レポート⑨【シリアのベドウィンの暮らしとレバノンの難民支援】
記事をクリックして下さりありがとうございます!学生ボランティアスタッフの萌です。
9/18(金)に開催された、シリスタ第9回目【シリアのベドウィンの暮らしとレバノンの難民支援】のイベントレポートをお届けします。
第9回目は、写真家の𠮷竹めぐみさんと、特定非営利活動法人パルシック(PARCIC)の大野木雄樹さんにご登壇いただきました!
目次
・シリアの遊牧民、ベドウィンの暮らし
・レバノンからみたシリア難民支援
シリアの遊牧民、ベドウィンの暮らし
まず、写真家の𠮷竹めぐみさんから、シリアの遊牧民、ベドウィンの暮らしをお話ししていただきました!

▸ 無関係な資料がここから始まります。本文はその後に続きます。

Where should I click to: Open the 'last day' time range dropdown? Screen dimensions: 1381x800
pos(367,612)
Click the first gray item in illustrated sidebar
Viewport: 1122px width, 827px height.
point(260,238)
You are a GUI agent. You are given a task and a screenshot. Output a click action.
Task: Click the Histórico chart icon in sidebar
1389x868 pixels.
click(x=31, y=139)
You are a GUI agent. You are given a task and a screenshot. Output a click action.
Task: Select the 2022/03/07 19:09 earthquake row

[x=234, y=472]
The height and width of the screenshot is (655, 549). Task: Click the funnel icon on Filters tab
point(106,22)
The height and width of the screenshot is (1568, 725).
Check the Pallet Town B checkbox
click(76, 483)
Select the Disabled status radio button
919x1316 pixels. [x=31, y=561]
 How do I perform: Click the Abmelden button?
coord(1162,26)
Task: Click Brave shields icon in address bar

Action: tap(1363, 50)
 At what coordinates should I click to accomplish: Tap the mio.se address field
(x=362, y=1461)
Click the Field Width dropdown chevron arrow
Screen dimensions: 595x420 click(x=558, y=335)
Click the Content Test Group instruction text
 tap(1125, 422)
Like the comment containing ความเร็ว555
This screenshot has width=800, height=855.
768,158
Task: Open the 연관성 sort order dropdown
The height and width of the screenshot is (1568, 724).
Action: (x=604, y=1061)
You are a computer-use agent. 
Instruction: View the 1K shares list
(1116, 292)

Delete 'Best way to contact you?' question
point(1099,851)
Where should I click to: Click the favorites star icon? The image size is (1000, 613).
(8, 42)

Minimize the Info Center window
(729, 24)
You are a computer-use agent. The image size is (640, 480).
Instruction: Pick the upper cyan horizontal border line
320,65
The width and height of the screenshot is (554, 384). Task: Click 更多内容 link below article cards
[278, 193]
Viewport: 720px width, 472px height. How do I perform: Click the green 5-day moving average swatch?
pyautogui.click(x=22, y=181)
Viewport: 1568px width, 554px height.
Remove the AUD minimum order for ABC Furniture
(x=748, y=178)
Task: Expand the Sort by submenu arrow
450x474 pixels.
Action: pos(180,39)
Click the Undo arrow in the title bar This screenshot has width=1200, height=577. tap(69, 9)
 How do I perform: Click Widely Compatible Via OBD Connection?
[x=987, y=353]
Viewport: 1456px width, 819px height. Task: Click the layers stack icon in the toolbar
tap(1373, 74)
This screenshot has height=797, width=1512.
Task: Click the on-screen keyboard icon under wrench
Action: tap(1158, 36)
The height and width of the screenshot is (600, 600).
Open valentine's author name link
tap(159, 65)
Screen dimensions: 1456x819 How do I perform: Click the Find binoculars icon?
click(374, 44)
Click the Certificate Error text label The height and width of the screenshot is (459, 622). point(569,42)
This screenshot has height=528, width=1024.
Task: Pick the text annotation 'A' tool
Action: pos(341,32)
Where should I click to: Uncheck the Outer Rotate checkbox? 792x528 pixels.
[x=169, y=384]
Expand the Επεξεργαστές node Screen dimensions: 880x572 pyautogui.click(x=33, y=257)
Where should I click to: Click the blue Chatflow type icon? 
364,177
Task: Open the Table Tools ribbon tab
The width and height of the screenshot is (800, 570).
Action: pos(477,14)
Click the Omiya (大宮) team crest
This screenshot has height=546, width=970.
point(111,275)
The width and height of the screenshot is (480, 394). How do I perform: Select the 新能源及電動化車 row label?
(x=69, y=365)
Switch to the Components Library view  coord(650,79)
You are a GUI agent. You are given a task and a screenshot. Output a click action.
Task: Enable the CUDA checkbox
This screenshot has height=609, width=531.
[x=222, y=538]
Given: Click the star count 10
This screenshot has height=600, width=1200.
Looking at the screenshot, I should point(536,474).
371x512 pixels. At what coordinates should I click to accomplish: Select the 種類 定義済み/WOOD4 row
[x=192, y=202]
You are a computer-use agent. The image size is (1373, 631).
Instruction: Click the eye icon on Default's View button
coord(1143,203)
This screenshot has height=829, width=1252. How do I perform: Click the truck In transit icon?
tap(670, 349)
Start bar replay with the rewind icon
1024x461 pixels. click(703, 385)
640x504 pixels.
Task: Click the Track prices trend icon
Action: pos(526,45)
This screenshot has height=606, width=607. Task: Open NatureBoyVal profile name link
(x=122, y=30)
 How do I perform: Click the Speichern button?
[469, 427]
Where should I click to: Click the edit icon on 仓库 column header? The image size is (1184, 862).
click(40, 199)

𠮷竹めぐみさんは、15歳の時に観た映画「アラビアのロレンス」より、砂漠の世界に魅了され、写真でアラブ世界を表現することを目指したそうです。
そして、1995 年からは 17 年間、シリア沙漠に住む遊牧民ベドウィンの同じ家族を撮影し続けています。
因みに、シリアのさばくは「砂漠」ではなく、「沙漠」と書くそうです。
この沙漠は、平で乾燥した場所に石があり、草原が生茂る、ステップ気候の地域を指すそうです。
知りませんでした!
そのため、ベドウィンは年1回大移動します。理由は、主に飼っている羊がエサである草を根っこから食べてしまうため、冬の居住地と夏の居住地、約100キロを移動する生活を送っています。
𠮷竹さんは15歳の頃から夢見た沙漠で、ベドウィンの家族たちとようやく生活をできるようにもなったのに関わらず、いざ初めてみると、慣れない沙漠での生活に心が萎えてしまいました。早く街に戻りたいと思ってしまったとのこと。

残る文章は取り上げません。